Les fiches Falciani montrent les ruses employées par les clients pour rester discrets. Et reflètent une certaine paranoïa…

«A noter que c’est un client très parano…»

Il y a un folklore du secret bancaire, fait de cachotteries plus ou moins cocasses. On en trouve de nombreux exemples dans les fiches soustraites à HSBC par Hervé Falciani.

Le sentiment de paranoïa y est très présent. Ainsi, un avocat parisien qui a défendu de nombreuses célébrités intitule son compte «Parano 69». Un client espagnol, actif dans la construction et déjà octogénaire en 2004, voit sa fiche affublée d’une mention en majuscules: «A NOTER QUE C’EST UN CLIENT TRES TRES PARANO, ET IL NE VEUX PAS ME DONNER SES Coordonnées, C’EST UNIQUEMENT LUI QUI NOUS CONTACT [sic].»

Un financier belge trouve des codes farfelus pour se présenter aux banquiers. «Avons interdiction d’appeler le client en Belgique, précise une note du 3 février 2005. C’est toujours lui qui nous appelle. Il tél. aujourd’hui; se présente souvent sous le nom d’un joueur de football («Zidane», «Cruyf»…); désire connaître le… prix du caviar, c.-à-d. le total de ses avoirs.» Décrit comme «angoissé» et «instable», ce client a besoin d’argent liquide: «Retrait cash euro 6000.- en billets usagés et CHF. 1000.-», précise sa fiche.

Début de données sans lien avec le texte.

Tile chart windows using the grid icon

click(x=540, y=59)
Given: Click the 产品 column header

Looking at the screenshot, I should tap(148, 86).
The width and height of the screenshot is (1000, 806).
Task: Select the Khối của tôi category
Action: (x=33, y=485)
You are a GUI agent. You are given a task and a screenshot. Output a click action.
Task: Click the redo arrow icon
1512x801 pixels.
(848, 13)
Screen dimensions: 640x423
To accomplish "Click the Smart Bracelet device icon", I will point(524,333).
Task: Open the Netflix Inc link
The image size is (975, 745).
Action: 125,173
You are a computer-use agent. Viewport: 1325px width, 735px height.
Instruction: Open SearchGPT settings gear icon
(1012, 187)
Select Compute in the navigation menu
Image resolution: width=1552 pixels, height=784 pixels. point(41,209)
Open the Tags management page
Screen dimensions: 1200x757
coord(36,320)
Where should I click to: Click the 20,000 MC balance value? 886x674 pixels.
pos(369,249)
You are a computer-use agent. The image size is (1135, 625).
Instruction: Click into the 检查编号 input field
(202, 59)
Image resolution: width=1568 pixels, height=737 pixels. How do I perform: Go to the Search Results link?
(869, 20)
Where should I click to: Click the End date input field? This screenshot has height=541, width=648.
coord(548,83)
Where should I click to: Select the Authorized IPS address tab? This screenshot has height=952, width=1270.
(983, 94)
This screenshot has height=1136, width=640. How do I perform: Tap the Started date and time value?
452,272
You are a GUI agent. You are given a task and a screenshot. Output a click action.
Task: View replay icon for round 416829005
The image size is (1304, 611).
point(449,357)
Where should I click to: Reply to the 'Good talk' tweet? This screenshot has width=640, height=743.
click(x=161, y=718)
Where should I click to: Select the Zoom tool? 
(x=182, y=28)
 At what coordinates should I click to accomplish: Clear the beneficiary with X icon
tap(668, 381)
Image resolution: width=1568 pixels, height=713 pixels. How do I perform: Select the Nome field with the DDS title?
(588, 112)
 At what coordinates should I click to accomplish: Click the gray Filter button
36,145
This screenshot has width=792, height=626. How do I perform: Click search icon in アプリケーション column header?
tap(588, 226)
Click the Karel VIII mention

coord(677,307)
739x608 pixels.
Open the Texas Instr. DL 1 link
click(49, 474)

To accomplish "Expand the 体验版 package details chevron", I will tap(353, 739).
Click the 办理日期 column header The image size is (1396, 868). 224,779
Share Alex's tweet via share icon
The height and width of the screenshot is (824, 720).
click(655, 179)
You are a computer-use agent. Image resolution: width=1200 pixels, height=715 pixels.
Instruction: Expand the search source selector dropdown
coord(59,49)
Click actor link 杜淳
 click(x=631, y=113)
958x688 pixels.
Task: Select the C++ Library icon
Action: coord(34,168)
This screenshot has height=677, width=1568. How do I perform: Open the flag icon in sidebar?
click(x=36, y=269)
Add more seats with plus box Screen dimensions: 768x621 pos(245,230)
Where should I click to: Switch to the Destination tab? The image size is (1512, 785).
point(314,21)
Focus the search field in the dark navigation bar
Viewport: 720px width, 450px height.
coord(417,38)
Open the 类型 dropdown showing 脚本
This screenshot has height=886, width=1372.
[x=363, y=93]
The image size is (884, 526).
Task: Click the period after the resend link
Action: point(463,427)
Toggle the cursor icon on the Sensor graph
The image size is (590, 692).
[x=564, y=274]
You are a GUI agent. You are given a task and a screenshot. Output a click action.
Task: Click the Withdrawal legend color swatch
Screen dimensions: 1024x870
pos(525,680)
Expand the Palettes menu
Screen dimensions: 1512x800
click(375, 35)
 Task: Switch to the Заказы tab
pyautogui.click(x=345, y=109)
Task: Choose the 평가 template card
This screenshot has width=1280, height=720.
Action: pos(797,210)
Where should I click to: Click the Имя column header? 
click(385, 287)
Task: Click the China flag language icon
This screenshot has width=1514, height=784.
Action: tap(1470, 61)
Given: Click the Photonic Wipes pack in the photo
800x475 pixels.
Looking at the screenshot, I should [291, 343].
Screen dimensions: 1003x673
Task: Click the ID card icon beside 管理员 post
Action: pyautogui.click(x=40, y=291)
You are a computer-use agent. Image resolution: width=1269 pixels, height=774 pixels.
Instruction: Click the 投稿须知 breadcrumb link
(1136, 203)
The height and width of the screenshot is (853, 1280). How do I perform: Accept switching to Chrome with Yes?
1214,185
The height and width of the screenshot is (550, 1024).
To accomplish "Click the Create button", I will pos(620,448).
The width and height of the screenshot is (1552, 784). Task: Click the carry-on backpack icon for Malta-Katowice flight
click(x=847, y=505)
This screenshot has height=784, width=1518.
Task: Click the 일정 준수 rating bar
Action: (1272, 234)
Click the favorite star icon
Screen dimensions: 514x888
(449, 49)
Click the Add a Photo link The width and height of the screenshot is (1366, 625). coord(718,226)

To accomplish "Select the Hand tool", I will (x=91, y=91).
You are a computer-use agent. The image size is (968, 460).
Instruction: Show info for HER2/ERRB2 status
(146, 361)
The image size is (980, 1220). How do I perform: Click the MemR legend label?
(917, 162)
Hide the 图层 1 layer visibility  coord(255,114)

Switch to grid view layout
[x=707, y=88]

Certains clients, craintifs, changent parfois de pseudo. «Le trust a téléphoné pour nous aviser que si le client téléphonait et s’annonçait Ran il ne fallait en aucun cas répondre et que dorénavant on pouvait lui répondre uniquement si il s’annonçait sous Ranji», précise la fiche d’un diamantaire anversois.